Expect other economic data points to also weaken while COVID restrictions are in place, before improving once COVID outbreaks are contained and vaccination rates improve.
The number of defaults fell by 20 per cent in July 2021 compared to June, although this data is not seasonally adjusted. This is an encouraging result after the number of defaults rose in May and June, with defaults rising by five per cent over the three months to July 2021. A further rise in July was expected as numbers ultimately have to return to pre-COVID levels however, given current COVID restrictions, it’s likely defaults will stagnate or drop again over the coming lockdown months.
“Defaults are a leading indicator of economic conditions. It will be important to closely watch these figures in coming months given the escalating COVID crisis,” said Mr Harley Dale, Chief Economist, CreditorWatch.
“We expect the Australian economy to contract in the September 2021 quarter, before returning to growth once vaccination rates rise and the economy opens up,” he added.
The number of defaults fell by 31 per cent when compared to the three months to July 2020. Credit defaults have now fallen on an annual basis for 14 consecutive months.
Credit enquiries buoyant
In non-seasonally adjusted terms, credit enquiries jumped by 12.5 per cent in July 2021. A clear upward trend has been in place since the beginning of 2021. It is an encouraging start to the 2021/22 financial year.

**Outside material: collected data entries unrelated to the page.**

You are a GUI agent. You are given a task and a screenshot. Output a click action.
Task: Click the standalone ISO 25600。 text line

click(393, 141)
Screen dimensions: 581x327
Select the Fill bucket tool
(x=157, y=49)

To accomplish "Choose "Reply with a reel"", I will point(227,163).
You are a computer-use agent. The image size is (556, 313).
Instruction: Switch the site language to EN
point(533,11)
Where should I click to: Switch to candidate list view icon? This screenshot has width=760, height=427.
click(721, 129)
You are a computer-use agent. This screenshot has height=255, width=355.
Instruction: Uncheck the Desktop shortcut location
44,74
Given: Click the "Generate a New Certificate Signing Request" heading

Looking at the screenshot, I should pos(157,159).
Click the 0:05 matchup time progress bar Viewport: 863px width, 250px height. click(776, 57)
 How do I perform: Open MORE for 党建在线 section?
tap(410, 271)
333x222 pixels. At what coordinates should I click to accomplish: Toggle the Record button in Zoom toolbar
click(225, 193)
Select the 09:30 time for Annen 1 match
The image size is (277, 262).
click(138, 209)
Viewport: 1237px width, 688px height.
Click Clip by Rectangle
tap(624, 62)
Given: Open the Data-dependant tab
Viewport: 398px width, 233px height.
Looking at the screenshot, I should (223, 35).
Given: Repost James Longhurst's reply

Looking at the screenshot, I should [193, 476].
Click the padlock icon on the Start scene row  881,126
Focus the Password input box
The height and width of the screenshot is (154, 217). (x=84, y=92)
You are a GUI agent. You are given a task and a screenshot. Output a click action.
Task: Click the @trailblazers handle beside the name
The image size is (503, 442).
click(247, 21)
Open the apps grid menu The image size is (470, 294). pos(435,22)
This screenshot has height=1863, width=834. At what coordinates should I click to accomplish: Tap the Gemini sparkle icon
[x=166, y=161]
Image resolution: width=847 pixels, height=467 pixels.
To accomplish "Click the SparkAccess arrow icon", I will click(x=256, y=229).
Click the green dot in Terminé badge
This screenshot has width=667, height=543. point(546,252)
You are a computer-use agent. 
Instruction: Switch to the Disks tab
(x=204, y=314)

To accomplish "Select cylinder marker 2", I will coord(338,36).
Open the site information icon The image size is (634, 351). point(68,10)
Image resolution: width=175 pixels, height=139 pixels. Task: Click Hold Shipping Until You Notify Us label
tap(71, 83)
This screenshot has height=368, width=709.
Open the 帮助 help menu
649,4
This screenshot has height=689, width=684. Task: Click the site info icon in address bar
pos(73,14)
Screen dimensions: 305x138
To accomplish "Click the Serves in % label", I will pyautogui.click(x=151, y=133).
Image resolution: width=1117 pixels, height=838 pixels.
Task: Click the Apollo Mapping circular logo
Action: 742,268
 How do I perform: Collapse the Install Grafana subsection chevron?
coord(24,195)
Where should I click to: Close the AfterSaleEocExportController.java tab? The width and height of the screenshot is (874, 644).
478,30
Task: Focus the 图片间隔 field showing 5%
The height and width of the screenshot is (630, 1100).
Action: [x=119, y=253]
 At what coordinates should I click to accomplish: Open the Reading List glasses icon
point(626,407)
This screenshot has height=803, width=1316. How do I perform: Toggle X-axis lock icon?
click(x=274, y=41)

Enquires fell by five per cent over the three months to July 2021. This reflects a sharp spike in March this year, impacting ongoing results. Credit enquiries rose by 26 per cent compared to the three months to July 2020 and have now risen on an annual basis for 10 consecutive months. For the six months to July 2021, credit enquiries were up by 35 per cent when compared to the same period in 2020.
Court cases continue to fall
The number of court cases continues to trend down, with numbers dropping since March 2020.
On an annual basis, the number of court cases fell by 38 per cent in July 2021, the 16th month of consecutive decline. Over the three months to July this year, courts cases were down by 31 per cent compared to the equivalent period last year.
External administrations down
The number of external administrations fell by nearly 6 per cent in July 2021, although this number is not seasonally adjusted.
Administrations were up by 15 per cent over the three months to July 2021, compared to the three months to April 2021. The fall in the month of July this year was a good result, but there is a high risk this trend won’t be sustained given current COVID challenges. If we look at a 12-month moving average, external administrations through to July 2021 are 41 per cent lower than the peak in December 2019.
The Australian Securities and Investments Commission’s (ASIC’s) data reflects a similar trend. According to its figures, provisional moving rolling data for external administrations through to mid-July reveals a decline of 41 per cent compared to the same period in 2020.
Provisional monthly data through to 18 July shows the number of external administrations fell by 12 per cent relative to the same timeframe in 2020.
ASIC’s 12-month rolling average through to 18 July highlights a decline across all states and territories. This is largely consistent with the latest Business Risk Review results for July. CreditorWatch data is not based on a rolling average, but it is worth noting based on our analysis, that the exception was Queensland, where external administrations were up by seven per cent compared to the three months to July 2020.
A key reason insolvencies are still so low has been a benign approach to debtors who cannot meet their obligations from the two biggest creditors in Australia, the Australian Taxation Office (ATO) and the banks. It’s expected these creditors will become more vigilant in pursuing debtors who cannot pay when economic conditions return to more normal settings.
With risks from COVID lockdowns escalating, it’s expected most measures on which the Business Risk Review reports will remain flat before deteriorating after lockdowns and when vaccination rates rise.